John Maurice Hardman Campbell (1891–1973) was a British physician, cardiologist, and medical journal editor.

==Biography==
After education at Winchester College, J. Maurice Campbell studied at New College, Oxford, where he graduated with a first-class honours degree in physiology. He was awarded a senior demyship at Magdalen College, Oxford and entered in 1914 Guy's Hospital Medical School, where he graduated in 1916 BM BCh (Oxon.). He joined in 1916 the RAMC, served with the rank of captain in Mesopotamia and North Persia, and was twice mentioned in despatches. In June 1919 he was awarded the OBE for his services with a field ambulance.

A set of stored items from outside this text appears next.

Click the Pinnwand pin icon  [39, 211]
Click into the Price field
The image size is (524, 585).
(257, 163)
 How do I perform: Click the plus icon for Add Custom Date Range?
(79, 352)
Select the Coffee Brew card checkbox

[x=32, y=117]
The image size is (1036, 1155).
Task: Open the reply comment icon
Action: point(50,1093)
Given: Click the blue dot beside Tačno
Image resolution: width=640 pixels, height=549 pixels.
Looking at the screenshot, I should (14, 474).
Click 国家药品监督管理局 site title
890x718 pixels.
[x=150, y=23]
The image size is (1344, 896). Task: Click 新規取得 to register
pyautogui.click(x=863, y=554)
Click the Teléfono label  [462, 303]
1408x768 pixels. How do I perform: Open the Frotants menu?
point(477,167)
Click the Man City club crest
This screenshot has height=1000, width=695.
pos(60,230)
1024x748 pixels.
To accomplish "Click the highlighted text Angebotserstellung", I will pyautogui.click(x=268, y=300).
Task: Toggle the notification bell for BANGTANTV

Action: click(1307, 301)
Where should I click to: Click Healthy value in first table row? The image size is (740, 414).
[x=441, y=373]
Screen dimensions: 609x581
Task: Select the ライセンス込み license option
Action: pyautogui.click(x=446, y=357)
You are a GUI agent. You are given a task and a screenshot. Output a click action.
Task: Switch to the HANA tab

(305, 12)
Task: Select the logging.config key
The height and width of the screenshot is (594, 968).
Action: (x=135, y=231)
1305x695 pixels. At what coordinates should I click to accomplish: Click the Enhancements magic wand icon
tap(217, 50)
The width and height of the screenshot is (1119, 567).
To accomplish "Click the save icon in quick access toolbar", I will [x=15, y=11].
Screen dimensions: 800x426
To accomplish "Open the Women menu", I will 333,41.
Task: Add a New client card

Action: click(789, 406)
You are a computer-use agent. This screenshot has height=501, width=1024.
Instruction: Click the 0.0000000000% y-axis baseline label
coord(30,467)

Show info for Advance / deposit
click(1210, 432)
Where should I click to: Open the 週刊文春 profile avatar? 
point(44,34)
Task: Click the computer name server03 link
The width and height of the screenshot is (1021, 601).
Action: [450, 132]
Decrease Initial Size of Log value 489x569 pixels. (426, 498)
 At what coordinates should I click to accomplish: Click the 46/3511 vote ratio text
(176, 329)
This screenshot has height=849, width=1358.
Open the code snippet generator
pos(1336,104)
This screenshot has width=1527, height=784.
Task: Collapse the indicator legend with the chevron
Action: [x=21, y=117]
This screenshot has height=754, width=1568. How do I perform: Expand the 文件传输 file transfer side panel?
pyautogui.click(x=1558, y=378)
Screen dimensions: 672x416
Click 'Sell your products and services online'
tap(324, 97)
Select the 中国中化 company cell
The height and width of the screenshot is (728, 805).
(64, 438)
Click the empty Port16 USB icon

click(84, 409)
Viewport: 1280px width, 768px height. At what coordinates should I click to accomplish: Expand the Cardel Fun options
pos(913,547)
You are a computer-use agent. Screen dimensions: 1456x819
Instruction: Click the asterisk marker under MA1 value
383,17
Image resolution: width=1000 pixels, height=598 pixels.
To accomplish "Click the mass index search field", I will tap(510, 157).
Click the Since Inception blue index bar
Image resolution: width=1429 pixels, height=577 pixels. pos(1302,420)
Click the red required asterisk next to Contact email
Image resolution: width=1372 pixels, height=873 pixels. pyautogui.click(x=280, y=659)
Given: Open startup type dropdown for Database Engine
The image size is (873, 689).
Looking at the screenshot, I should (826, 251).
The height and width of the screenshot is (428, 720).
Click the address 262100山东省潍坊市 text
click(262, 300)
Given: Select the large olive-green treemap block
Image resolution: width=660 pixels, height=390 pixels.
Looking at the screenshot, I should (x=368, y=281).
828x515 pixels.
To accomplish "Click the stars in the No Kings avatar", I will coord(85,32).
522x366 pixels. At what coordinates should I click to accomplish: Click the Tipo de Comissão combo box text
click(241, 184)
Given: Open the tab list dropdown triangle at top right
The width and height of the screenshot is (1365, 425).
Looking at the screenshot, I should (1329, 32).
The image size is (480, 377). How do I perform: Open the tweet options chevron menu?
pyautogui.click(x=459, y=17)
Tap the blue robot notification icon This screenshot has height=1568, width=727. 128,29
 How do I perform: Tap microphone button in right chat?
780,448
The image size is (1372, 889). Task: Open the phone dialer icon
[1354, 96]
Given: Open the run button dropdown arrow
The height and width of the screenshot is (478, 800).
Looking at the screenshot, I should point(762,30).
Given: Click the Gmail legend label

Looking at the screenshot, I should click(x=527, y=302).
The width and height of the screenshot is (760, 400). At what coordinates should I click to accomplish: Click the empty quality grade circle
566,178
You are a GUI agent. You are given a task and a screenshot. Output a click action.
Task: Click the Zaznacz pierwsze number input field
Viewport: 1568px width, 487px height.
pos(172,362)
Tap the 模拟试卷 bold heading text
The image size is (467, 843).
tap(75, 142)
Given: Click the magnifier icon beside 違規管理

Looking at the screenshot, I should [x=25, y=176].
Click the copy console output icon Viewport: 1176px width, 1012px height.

In 1920 Campbell returned to Guy's Hospital as a medical registrar. He graduated DM in 1921 and qualified MRCP in 1921. He spent three years (from 1923 to 1925) in the department of physiology working with E. P. Poulton on oxygen therapy and with Marcus Pembrey. Campbell held from 1923 to 1927 a Beit memorial research fellowship, in 1925 resumed clinical work as a medical registrar, and in 1926 became an assistant physician at Guy's Hospital. He was elected FRCP in 1929.

His early publications included papers on respiratory and gastric physiology, paroxysmal atrial rhythm disturbances, complete heart block, the use of quinidine, the heart in thyroid disease, and the effects of exercise on the heart and digestion.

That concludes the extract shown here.